## PROBLEM REQUIREMENTS
For the listing below, show each line that includes the string "computer".

++++ DATA UNDER STUDY

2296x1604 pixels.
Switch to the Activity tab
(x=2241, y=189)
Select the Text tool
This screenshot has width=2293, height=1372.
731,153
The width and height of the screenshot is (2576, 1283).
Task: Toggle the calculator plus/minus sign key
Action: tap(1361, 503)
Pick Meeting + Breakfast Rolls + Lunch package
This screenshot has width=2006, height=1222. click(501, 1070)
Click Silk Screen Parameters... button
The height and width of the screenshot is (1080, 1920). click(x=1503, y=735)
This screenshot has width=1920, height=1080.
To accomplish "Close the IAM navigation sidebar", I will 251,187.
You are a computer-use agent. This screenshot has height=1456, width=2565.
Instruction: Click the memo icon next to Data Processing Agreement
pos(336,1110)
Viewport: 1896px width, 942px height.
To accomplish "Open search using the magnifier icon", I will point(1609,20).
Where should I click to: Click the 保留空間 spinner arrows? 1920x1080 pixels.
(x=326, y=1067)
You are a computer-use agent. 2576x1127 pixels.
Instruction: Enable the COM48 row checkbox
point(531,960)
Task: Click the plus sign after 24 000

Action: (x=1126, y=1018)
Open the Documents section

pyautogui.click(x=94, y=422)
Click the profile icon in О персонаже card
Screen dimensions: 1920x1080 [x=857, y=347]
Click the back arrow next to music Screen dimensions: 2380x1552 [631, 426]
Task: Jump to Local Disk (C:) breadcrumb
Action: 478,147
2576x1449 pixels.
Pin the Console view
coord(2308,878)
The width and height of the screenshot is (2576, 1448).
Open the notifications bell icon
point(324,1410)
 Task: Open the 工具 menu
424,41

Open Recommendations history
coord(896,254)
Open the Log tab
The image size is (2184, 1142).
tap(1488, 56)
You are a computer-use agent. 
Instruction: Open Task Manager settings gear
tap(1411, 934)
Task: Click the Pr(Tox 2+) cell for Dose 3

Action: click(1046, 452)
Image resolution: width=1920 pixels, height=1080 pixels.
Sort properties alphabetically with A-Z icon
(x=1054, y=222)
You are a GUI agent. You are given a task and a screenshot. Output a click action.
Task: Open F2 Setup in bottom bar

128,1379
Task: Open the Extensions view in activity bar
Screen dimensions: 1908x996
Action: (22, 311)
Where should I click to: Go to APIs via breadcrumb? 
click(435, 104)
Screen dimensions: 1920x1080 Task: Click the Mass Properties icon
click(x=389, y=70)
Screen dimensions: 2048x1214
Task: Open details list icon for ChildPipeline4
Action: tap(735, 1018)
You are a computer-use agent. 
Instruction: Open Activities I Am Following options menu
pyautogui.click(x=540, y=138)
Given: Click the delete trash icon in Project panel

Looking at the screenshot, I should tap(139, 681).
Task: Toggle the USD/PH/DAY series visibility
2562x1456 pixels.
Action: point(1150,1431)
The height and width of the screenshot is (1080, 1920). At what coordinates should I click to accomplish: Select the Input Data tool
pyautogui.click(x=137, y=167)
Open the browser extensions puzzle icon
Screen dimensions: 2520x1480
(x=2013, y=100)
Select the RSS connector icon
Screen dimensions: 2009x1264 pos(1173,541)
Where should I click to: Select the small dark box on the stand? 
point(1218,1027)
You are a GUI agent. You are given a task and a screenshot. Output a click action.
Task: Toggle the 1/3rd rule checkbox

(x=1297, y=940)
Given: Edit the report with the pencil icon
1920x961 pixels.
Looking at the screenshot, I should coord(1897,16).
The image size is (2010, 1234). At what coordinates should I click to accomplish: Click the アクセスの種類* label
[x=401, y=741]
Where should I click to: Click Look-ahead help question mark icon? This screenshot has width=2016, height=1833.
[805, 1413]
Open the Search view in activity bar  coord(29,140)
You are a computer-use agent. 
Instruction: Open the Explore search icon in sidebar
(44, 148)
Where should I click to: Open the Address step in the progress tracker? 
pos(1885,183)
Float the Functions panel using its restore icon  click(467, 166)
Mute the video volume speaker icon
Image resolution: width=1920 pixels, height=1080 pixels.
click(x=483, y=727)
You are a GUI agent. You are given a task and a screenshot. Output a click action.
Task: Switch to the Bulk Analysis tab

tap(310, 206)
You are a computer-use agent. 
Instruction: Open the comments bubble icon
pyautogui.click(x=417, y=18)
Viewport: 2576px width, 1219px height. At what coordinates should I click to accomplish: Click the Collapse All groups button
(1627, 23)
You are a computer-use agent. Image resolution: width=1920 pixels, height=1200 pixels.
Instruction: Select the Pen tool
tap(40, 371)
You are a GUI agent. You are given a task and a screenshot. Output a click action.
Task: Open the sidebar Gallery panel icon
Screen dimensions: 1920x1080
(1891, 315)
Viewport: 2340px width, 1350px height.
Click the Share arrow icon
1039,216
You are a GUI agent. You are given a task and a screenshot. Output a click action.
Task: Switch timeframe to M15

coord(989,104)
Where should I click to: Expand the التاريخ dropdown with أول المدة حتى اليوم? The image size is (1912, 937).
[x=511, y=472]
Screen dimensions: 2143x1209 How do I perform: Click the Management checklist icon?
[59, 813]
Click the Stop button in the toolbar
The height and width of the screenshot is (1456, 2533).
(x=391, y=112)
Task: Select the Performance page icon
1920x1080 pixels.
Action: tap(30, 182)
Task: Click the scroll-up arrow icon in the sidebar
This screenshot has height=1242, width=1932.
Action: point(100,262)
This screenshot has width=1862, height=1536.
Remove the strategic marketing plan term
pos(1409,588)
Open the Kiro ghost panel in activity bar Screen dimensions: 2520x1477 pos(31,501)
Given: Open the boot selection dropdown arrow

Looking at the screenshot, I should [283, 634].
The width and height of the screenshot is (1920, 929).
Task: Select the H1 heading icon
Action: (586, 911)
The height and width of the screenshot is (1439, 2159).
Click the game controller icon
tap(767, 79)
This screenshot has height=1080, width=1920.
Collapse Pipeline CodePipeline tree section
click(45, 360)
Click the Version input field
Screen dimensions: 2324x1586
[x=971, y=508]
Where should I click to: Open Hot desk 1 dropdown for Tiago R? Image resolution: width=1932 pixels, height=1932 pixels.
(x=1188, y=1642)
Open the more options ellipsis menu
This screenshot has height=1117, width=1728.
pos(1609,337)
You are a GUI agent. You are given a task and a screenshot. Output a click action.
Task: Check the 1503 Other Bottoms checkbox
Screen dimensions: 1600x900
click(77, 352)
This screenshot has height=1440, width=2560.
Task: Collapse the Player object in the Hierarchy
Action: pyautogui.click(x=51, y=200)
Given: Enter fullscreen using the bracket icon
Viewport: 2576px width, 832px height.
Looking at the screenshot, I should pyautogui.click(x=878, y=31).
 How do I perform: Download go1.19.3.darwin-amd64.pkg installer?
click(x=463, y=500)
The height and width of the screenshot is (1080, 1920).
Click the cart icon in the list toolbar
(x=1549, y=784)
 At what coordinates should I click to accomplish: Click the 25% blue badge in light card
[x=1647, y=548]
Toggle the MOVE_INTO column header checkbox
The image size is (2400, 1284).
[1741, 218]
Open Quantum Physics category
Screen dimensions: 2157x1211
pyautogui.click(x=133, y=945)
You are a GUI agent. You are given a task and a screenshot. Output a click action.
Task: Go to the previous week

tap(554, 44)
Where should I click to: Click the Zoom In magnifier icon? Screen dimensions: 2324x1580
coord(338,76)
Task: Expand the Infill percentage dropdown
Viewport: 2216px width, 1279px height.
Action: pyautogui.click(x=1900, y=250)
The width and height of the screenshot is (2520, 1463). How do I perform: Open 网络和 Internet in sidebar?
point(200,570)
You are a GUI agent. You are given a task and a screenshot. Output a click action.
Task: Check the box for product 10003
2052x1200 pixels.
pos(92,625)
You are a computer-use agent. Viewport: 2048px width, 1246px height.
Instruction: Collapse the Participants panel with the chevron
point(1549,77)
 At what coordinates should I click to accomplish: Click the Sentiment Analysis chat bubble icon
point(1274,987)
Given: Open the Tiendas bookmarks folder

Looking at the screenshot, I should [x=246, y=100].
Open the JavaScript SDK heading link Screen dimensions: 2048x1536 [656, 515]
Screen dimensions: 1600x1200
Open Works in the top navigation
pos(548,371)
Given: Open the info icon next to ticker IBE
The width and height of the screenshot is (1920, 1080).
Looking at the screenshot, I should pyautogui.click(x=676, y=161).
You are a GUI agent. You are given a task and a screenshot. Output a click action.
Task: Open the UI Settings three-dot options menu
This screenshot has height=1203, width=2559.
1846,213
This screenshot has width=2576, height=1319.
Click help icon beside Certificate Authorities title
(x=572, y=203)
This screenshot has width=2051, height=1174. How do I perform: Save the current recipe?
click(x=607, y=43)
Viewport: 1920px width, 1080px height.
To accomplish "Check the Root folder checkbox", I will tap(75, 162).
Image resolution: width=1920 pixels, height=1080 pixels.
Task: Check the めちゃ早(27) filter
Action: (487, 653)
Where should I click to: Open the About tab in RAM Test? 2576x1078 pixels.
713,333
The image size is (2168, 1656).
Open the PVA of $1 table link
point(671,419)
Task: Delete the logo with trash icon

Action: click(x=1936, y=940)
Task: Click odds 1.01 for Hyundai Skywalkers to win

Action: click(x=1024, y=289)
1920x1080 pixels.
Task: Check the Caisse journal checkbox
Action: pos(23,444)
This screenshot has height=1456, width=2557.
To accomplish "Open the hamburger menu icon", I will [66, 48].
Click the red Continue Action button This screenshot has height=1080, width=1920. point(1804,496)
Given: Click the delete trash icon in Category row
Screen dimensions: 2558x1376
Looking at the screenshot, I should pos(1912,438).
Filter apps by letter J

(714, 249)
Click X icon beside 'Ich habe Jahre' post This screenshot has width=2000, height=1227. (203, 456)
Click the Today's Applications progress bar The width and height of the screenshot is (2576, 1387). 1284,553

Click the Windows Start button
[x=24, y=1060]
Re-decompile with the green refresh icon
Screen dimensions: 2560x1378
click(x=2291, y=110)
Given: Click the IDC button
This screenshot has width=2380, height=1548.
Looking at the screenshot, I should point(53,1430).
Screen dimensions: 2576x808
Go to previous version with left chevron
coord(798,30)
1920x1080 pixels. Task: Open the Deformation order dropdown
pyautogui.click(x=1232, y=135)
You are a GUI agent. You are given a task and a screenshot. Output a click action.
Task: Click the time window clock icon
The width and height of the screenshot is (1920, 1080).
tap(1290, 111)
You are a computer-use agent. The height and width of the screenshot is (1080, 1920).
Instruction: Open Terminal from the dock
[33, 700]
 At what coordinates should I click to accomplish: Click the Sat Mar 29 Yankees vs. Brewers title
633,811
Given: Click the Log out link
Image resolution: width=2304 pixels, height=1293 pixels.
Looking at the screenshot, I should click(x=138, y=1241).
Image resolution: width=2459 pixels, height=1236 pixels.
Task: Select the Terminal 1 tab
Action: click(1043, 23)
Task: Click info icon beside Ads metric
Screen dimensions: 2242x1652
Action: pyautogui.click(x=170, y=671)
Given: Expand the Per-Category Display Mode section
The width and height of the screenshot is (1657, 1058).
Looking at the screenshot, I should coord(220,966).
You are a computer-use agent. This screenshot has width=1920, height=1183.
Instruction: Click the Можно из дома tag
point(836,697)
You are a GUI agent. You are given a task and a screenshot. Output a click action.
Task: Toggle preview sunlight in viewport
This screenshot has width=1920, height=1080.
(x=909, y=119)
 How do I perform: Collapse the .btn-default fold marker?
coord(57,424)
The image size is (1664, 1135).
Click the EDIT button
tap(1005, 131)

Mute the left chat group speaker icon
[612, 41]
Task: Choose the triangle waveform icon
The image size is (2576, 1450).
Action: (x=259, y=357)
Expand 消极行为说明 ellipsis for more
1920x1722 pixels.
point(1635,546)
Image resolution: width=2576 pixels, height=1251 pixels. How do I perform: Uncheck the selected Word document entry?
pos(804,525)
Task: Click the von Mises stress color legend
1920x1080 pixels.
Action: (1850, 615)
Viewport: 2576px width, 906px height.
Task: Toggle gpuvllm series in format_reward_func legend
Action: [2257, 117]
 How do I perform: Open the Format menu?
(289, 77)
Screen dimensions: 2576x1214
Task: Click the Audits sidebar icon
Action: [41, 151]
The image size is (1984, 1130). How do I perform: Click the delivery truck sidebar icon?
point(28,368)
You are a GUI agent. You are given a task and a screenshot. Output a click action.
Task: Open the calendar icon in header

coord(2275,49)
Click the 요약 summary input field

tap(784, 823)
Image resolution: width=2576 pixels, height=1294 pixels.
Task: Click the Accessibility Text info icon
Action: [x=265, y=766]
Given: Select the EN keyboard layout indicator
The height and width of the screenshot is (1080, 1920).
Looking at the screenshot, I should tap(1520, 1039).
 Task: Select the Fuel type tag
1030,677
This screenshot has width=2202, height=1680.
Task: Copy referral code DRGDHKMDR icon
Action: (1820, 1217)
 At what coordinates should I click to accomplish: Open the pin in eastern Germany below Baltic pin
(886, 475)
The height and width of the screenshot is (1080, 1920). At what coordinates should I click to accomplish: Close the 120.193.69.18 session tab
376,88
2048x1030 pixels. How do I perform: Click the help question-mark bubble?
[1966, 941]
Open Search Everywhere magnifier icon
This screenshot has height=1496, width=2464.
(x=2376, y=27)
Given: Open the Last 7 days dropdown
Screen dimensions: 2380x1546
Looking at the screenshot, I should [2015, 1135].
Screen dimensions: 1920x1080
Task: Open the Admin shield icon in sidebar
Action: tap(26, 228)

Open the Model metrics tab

++++++++

## YOUR SOLUTION
You are a computer-use agent. This screenshot has height=1456, width=2565.
You are a computer-use agent. 2576x1127 pixels.
You are a computer-use agent. 
You are a computer-use agent. 
You are a computer-use agent. 
You are a computer-use agent. 
You are a computer-use agent. Image resolution: width=1920 pixels, height=1200 pixels.
You are a computer-use agent. Viewport: 2048px width, 1246px height.
You are a computer-use agent. The height and width of the screenshot is (1080, 1920).
You are a computer-use agent. This screenshot has width=1920, height=1183.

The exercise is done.